Su madre, cuando cada noche la abrazaba, se daba cuenta de que el corazón de la niña latía desbocado en su pecho y cada vez le costaba más acompasar su ritmo. Al mirar a la niña y ver la angustia en sus ojos, entendió que tenía que enseñarle el diccionario de las almas: aquel libro antiguo, tesoro escondido para muchos, que permite ordenar el caos, nombrar el dolor y expresar el amor.
Y, a partir de ese día, le fue enseñando las palabras de aquel diccionario: el temblor, la ternura, la penumbra, el gozo..y tantos otros.
De esa forma la niña perdió su miedo a mirar. Sabía que narrando y nombrando, hasta los monstruos de los cuentos empequeñecen. Aprendió que había palabras en ese diccionario que sólo la persona puede nombrar.

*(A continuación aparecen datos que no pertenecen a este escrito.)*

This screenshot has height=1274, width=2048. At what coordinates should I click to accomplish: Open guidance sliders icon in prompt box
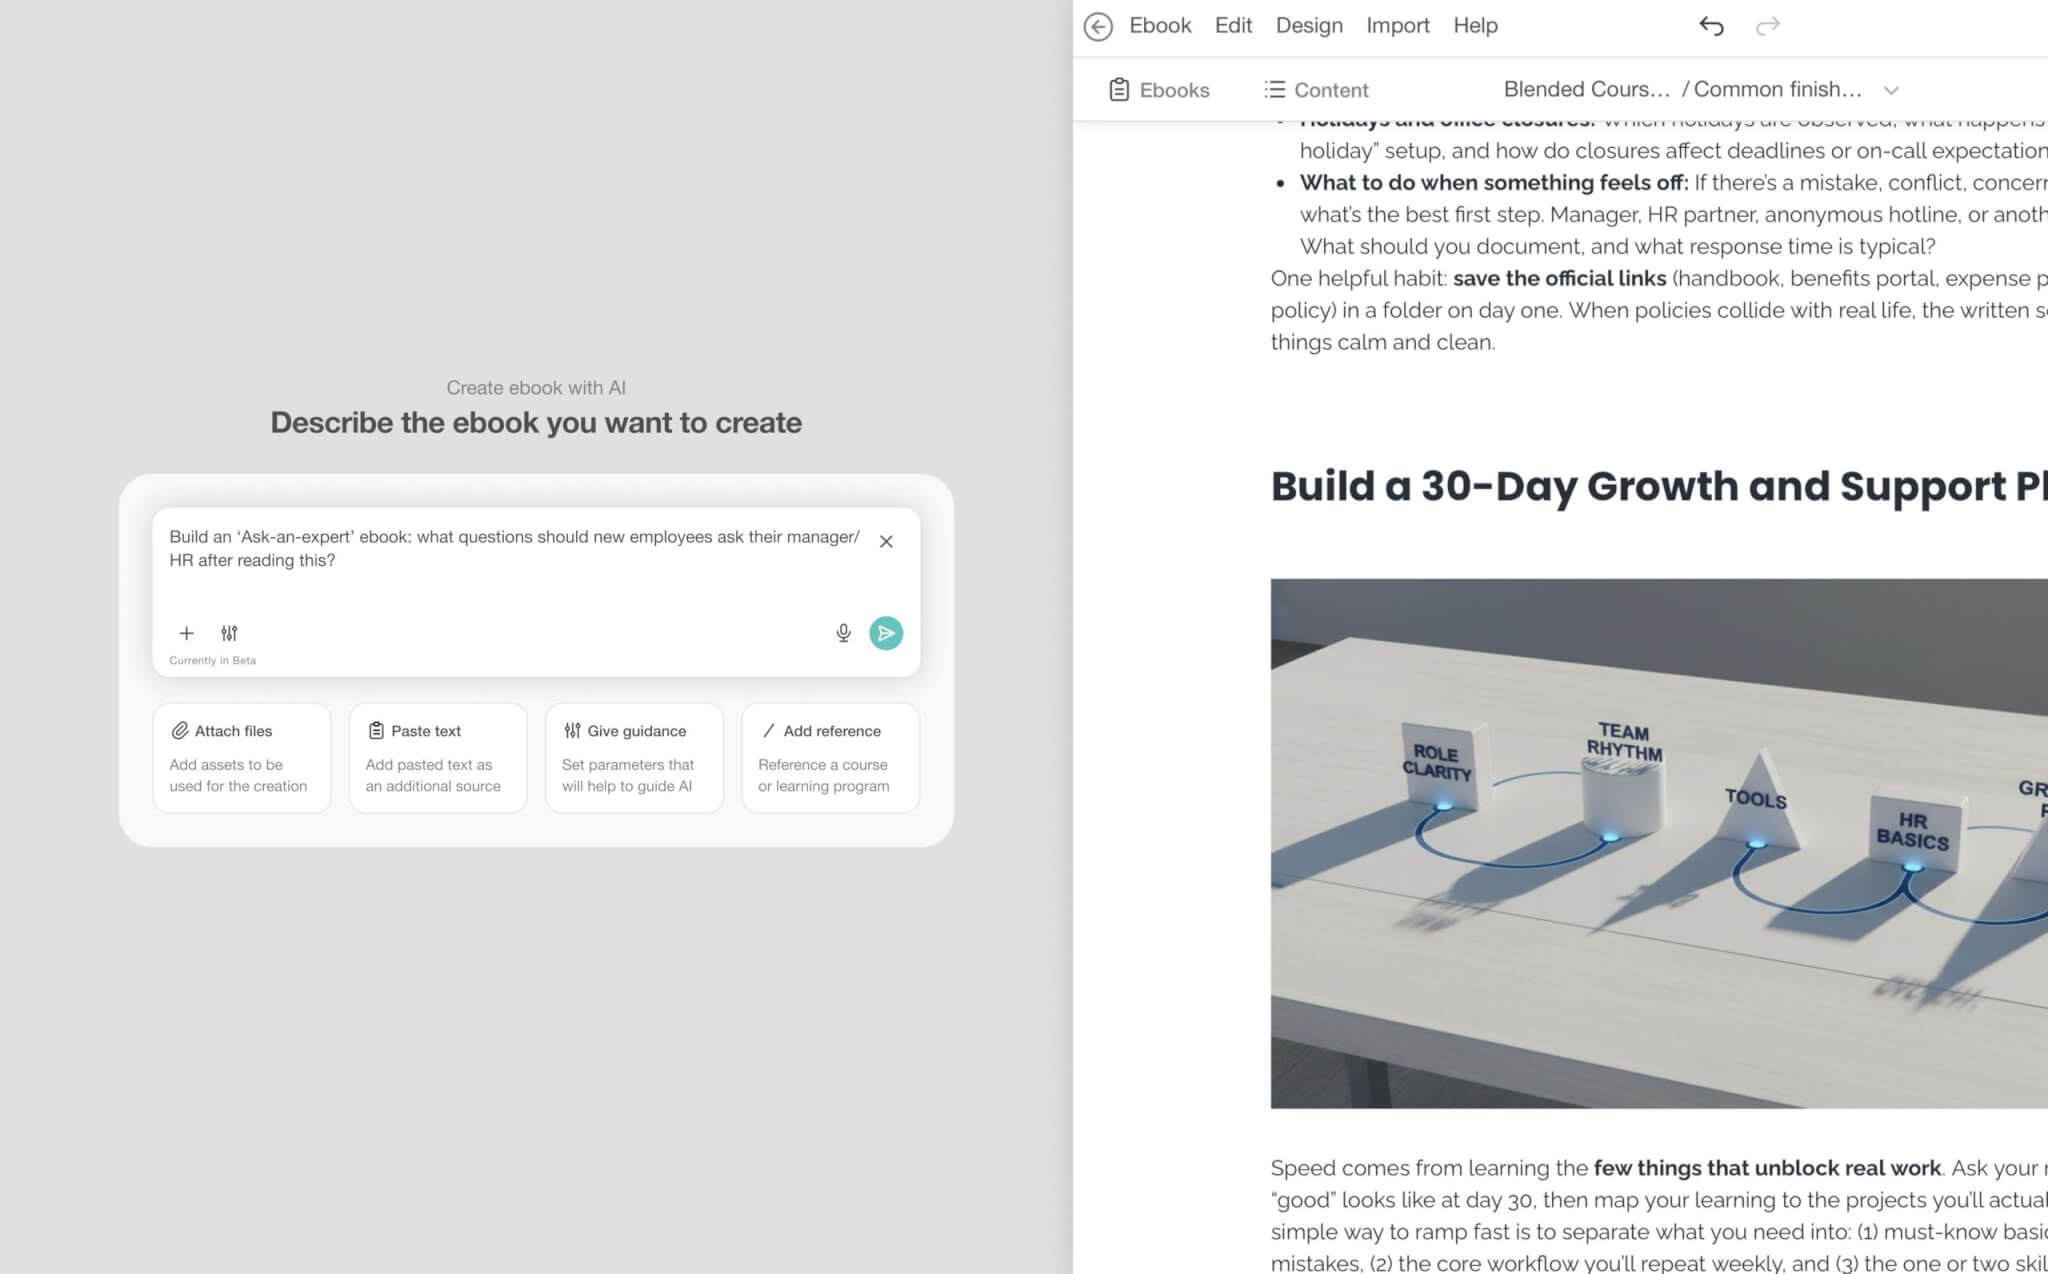(x=229, y=633)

Ella no debía correr, tenía que saber esperar, callada, a que las personas pudieran ver y nombrar lo que ella veía.
Aprendió mucho más tarde, cuando dejó de poder esconderse en el pecho de su madre, que hay dolores que carecen de palabra justa para ser nombrados. Y mucho, mucho más tarde, cuando sintió a su hijo acompasar su corazón al suyo, empezó a convertir aquel diccionario en pequeños cuentos o historias que inventaba para él cada noche.
Por el camino encontró personas que conocían aquel código desde muy antiguo y muchas otras que vivían perdidas sin él. Y alma a alma, desde su madre a su hijo, desde su hermano a sus sobrinos, de un alma a otra, supo que la vida son espirales: ser mirada y mirar, ser nombrada y nombrar, ser acariciada y acariciar.
Pasados los años, cuando aquella niña ya sólo vivía en el pecho de una mujer, seguía mirando el horizonte, el azul del cielo o del mar, para dar reposo a sus ojos de niña. Calla, le decían aquellos ojos, sólo mira y calla.